--- SUPPLIED MATERIAL ---

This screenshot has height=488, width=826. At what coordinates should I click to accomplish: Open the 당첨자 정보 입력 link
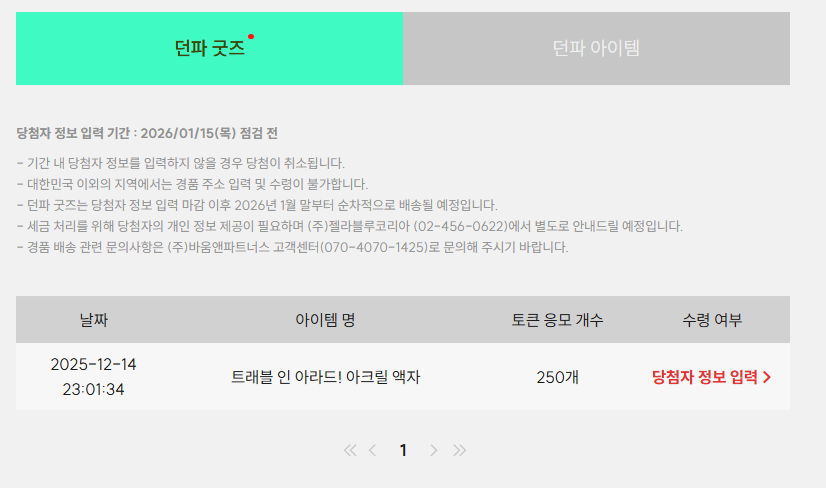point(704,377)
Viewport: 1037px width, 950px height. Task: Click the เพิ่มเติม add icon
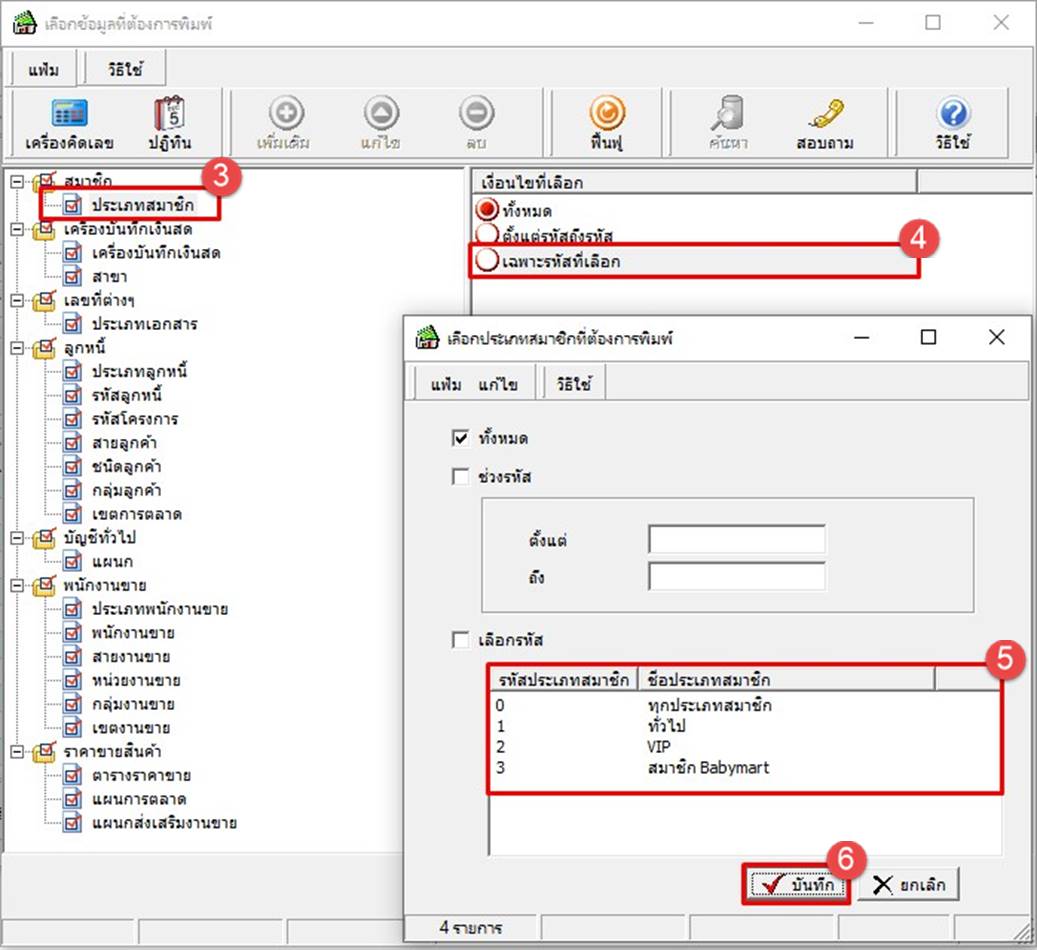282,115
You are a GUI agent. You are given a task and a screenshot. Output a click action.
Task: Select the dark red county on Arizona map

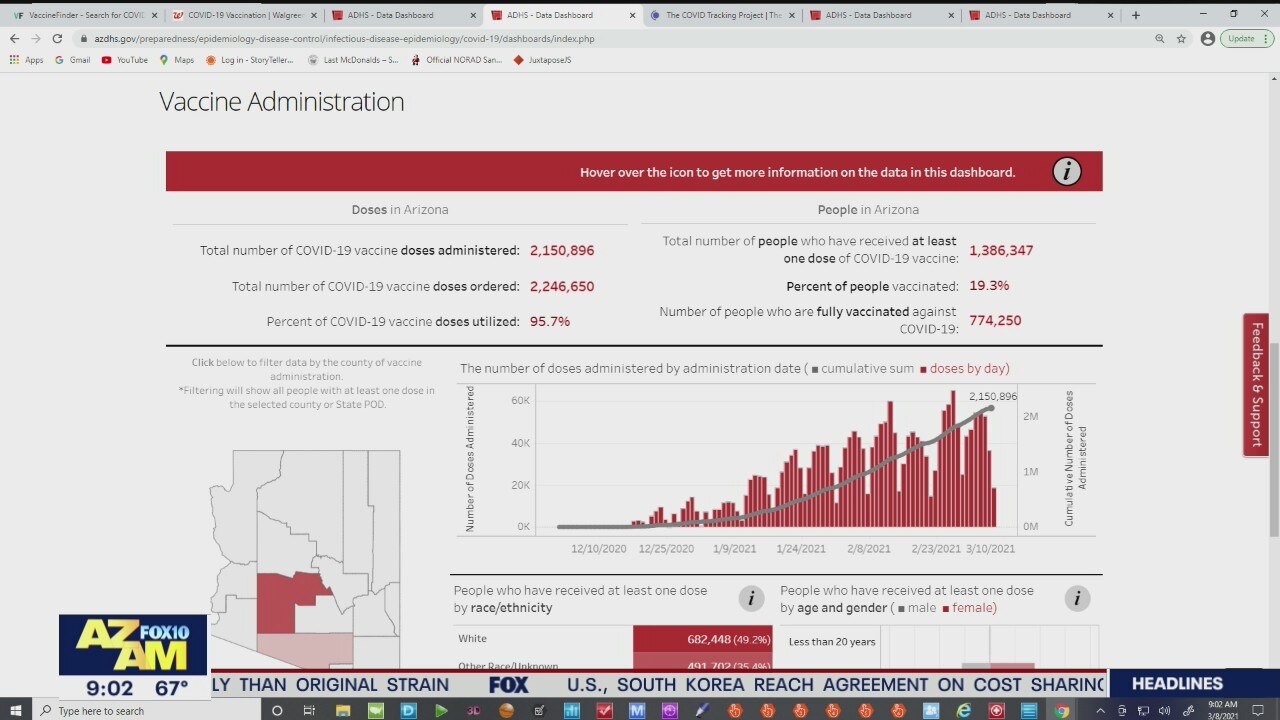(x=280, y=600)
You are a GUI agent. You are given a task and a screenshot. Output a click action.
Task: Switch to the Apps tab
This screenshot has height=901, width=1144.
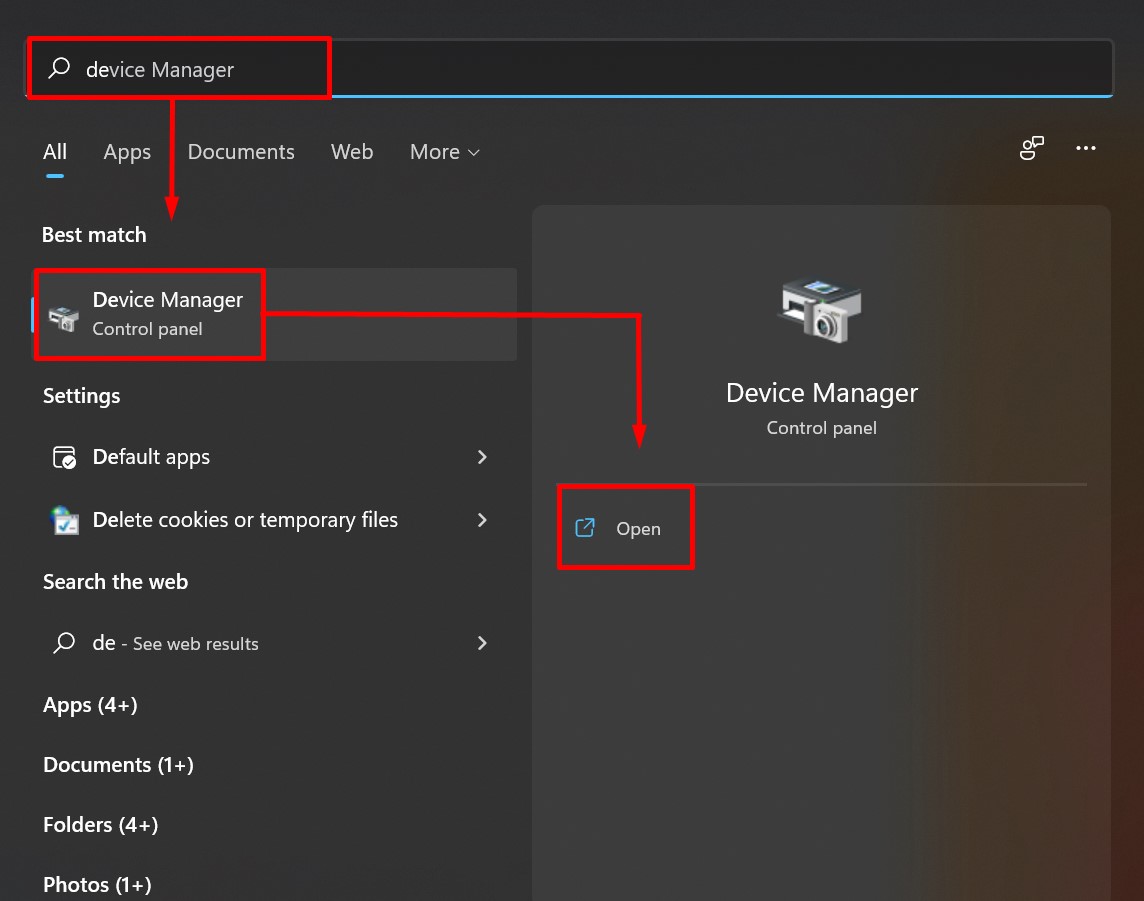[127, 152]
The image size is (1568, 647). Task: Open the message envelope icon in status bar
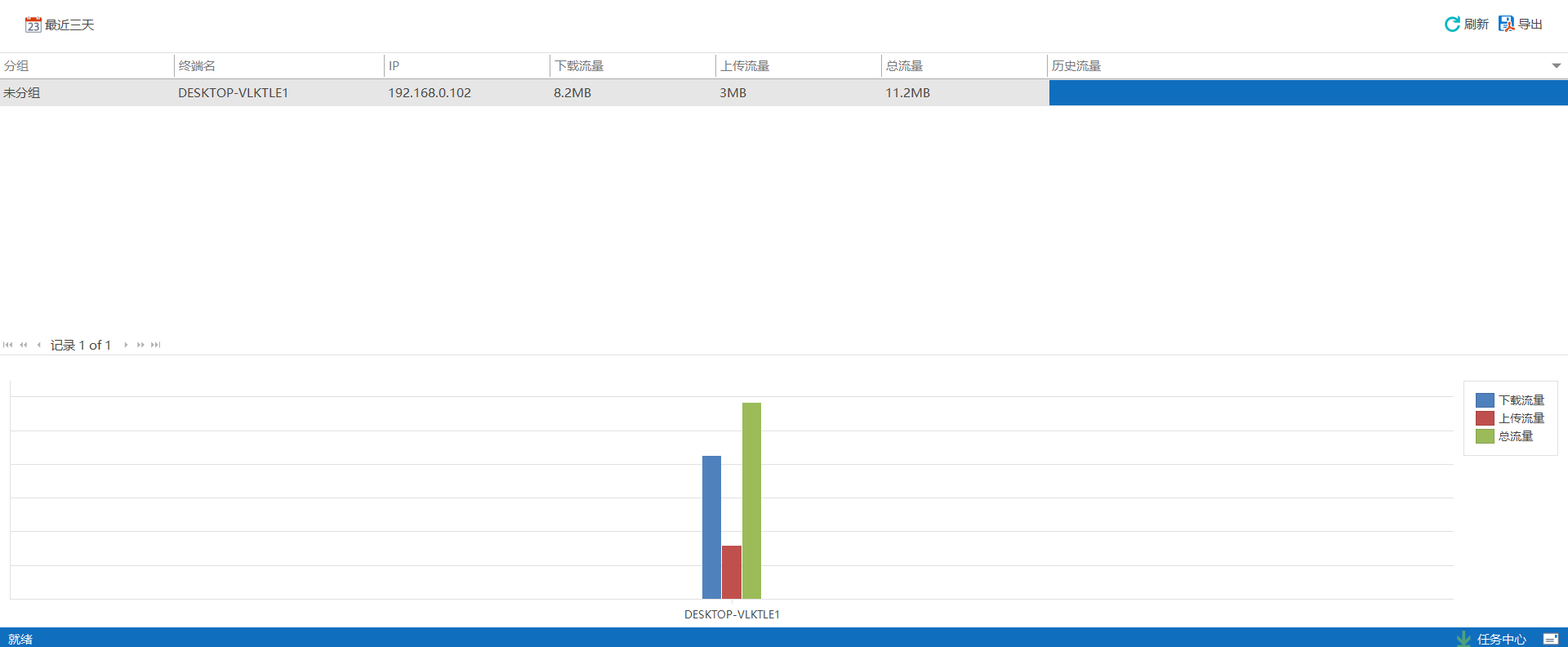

---

ABOUT THIS EXERCISE —
Transcribe each of the records above precisely, with no pictures in the copy.

FINISHED EXERCISE —
This screenshot has height=488, width=826. At what coordinates should I click to accomplish: Open the 당첨자 정보 입력 link
point(704,377)
Viewport: 1037px width, 950px height. Task: Click the เพิ่มเติม add icon
282,115
You are a GUI agent. You are given a task and a screenshot. Output a click action.
Task: Select the dark red county on Arizona map

(x=280, y=600)
You are a GUI agent. You are given a task and a screenshot. Output a click action.
Task: Switch to the Apps tab
This screenshot has height=901, width=1144.
[127, 152]
The image size is (1568, 647). Task: Open the message envelope icon in status bar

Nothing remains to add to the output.